### Task statement
Nothing but the lines from the one containing "[Logo] (159, 2110)" through the end of the material should be restated, and each exactly.

### Entries provided
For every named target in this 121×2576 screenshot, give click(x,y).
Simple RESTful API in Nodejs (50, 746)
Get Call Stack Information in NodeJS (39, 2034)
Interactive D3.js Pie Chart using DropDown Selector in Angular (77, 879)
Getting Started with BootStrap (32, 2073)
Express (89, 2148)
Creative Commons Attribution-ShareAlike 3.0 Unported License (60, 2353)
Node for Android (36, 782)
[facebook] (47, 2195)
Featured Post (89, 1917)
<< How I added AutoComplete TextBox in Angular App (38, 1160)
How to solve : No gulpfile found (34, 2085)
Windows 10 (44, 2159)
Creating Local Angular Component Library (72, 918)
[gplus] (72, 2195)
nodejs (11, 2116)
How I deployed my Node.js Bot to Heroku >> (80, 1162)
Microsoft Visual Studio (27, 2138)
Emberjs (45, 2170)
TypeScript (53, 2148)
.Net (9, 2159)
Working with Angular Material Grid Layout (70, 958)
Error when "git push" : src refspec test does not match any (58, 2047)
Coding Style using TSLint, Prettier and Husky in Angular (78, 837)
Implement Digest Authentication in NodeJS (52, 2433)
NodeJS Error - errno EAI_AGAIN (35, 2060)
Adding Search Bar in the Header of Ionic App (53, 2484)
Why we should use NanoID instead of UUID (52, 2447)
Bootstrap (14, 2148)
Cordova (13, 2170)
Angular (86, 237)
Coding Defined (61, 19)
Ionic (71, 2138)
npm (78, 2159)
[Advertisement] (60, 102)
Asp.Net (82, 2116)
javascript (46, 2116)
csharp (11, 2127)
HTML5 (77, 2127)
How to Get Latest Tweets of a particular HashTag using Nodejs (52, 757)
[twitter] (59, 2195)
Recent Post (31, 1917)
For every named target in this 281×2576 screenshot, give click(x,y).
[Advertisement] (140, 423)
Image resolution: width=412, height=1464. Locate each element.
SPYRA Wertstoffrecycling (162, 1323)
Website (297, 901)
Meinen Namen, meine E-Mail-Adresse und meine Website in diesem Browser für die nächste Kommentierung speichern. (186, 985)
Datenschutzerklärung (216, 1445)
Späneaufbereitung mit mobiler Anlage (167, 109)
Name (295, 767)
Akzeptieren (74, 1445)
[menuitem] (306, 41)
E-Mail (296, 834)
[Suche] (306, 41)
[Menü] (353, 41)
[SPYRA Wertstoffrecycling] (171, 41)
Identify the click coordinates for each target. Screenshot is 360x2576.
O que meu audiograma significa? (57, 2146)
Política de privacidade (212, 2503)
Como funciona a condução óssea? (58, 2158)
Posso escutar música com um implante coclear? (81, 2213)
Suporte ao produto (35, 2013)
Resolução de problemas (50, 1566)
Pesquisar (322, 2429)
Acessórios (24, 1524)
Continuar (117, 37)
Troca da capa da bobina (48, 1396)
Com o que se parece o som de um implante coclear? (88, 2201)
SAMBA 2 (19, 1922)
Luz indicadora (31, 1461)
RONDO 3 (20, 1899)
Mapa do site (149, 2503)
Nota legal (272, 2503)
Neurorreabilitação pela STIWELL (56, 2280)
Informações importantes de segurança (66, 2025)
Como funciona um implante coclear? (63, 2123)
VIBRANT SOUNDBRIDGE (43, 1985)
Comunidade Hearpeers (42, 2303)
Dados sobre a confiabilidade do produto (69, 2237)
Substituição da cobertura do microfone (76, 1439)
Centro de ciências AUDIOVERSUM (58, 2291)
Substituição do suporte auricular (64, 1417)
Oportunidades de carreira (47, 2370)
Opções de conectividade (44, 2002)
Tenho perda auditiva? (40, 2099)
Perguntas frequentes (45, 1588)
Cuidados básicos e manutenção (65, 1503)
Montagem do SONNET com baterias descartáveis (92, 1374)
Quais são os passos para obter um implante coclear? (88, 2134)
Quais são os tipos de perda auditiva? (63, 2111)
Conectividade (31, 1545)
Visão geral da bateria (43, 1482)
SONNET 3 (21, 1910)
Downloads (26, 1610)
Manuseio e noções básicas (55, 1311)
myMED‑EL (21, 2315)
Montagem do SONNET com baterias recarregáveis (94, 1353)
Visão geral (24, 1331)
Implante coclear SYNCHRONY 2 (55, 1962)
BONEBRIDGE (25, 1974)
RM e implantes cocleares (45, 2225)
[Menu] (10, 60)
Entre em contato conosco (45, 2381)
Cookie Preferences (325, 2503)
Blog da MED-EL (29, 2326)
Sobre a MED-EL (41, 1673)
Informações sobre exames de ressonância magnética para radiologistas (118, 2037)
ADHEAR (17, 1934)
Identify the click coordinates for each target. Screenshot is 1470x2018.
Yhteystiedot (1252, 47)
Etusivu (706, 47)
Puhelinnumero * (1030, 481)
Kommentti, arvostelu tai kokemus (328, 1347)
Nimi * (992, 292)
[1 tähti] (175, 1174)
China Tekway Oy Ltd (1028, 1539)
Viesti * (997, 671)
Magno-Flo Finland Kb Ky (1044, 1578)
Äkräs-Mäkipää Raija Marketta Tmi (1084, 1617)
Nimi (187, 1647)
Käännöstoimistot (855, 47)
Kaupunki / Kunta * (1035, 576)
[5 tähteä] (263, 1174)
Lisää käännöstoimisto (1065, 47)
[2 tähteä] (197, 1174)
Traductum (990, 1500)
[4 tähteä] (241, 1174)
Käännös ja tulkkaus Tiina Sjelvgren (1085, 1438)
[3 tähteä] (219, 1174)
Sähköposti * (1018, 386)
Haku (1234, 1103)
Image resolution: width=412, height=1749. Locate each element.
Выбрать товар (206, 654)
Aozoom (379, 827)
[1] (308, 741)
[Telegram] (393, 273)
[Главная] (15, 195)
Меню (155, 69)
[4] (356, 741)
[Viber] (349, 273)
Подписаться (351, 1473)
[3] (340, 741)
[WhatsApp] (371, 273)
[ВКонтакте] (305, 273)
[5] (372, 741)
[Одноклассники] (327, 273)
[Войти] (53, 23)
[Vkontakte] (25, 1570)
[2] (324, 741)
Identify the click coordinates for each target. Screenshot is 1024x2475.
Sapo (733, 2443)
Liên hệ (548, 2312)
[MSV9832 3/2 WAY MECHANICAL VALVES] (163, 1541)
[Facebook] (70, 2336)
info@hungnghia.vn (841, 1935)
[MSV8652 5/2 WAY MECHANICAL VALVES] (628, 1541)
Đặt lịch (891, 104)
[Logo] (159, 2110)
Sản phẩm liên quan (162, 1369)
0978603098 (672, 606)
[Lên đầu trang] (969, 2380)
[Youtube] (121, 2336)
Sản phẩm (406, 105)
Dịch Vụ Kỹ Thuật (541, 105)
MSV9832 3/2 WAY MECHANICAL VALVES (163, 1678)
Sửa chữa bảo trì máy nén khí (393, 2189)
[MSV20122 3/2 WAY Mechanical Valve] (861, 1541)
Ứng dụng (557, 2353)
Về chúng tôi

### Answer to this task
[Logo] (159, 2110)
Sản phẩm liên quan (162, 1369)
0978603098 (672, 606)
[Lên đầu trang] (969, 2380)
[Youtube] (121, 2336)
Sản phẩm (406, 105)
Dịch Vụ Kỹ Thuật (541, 105)
MSV9832 3/2 WAY MECHANICAL VALVES (163, 1678)
Sửa chữa bảo trì máy nén khí (393, 2189)
[MSV20122 3/2 WAY Mechanical Valve] (861, 1541)
Ứng dụng (557, 2353)
Về chúng tôi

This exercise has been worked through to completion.